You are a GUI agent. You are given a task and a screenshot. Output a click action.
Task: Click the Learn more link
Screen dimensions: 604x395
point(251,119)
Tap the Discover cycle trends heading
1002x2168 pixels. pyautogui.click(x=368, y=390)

...

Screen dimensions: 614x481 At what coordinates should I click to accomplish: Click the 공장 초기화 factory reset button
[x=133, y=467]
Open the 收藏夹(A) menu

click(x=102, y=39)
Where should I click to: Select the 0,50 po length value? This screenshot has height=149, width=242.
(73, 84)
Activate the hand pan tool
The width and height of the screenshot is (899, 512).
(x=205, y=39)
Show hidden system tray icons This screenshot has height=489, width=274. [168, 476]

---

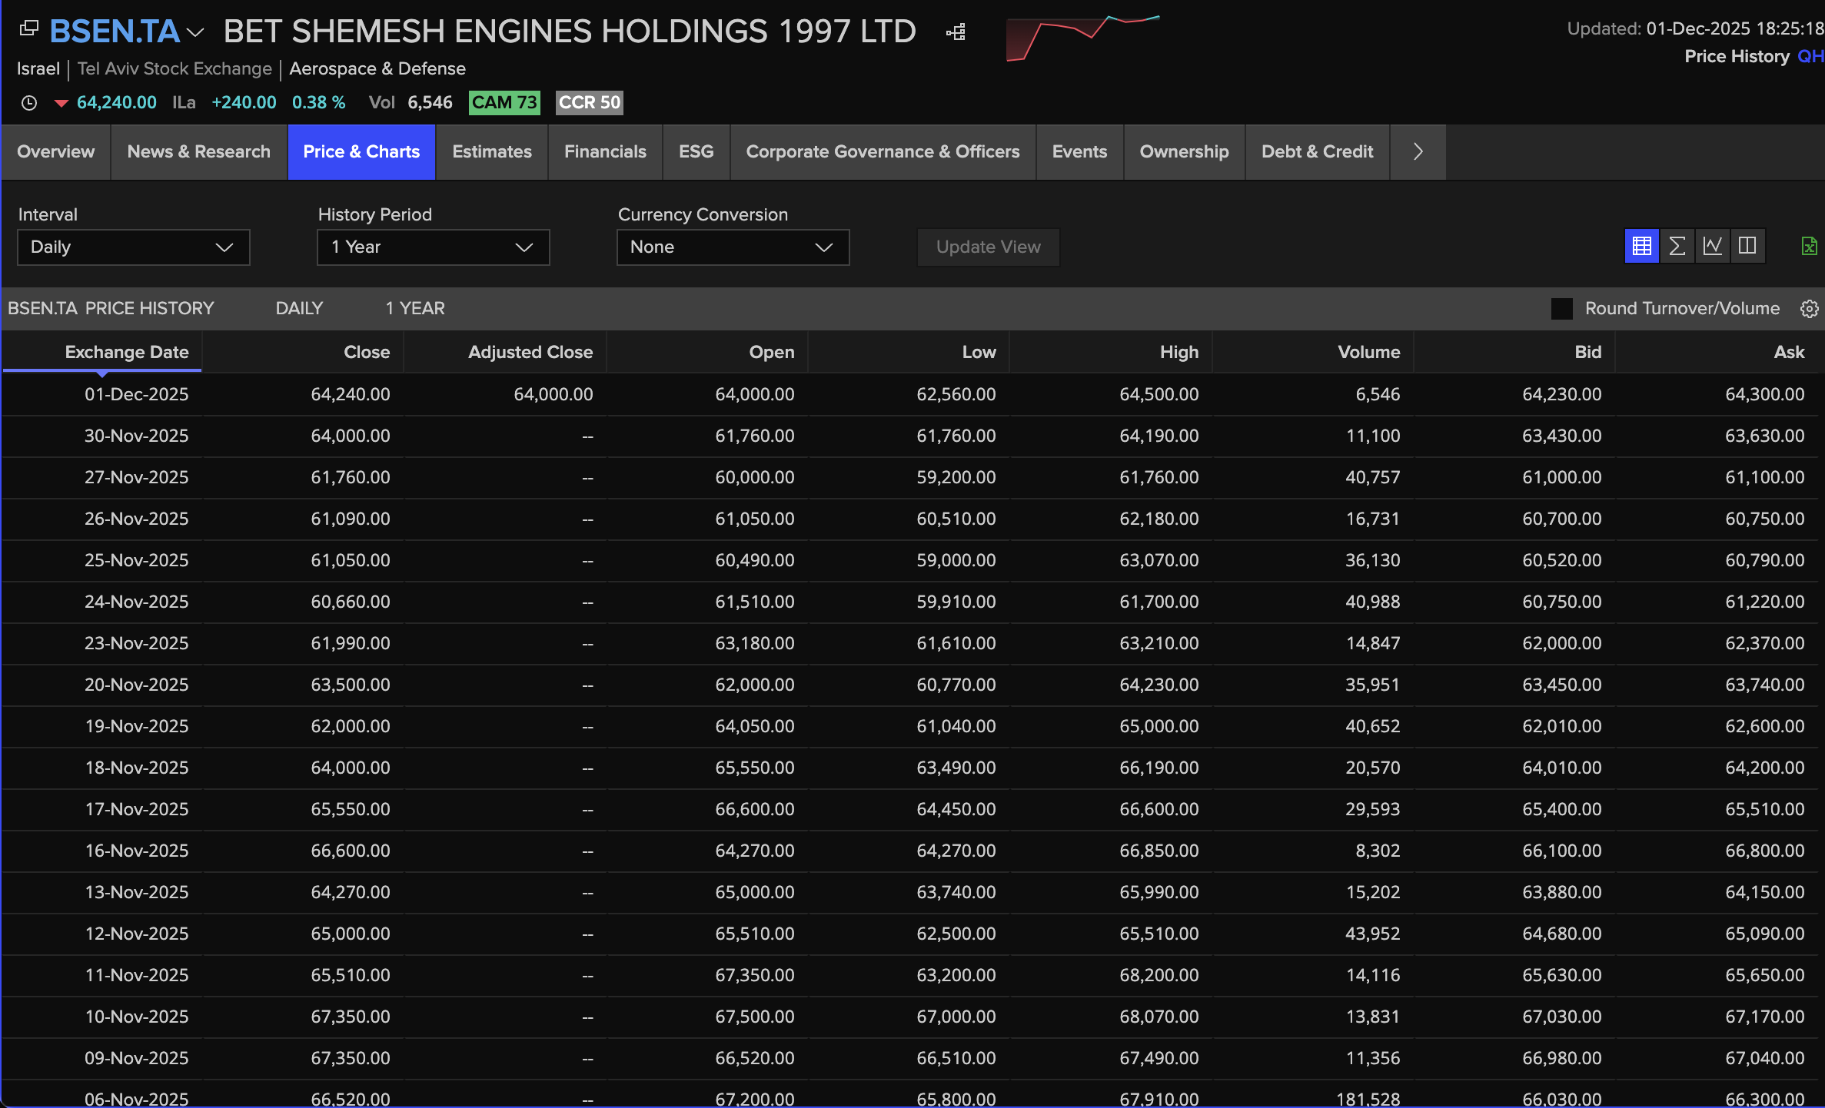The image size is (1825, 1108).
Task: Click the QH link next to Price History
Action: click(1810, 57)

**Goal**
Please duplicate the items from the line with "You are a GUI" to the line with "1002x2168 pixels. pyautogui.click(x=368, y=390)", both included, exactly as they appear.

**Result**
You are a GUI agent. You are given a task and a screenshot. Output a click action.
Task: Click the Learn more link
Screen dimensions: 604x395
point(251,119)
Tap the Discover cycle trends heading
1002x2168 pixels. pyautogui.click(x=368, y=390)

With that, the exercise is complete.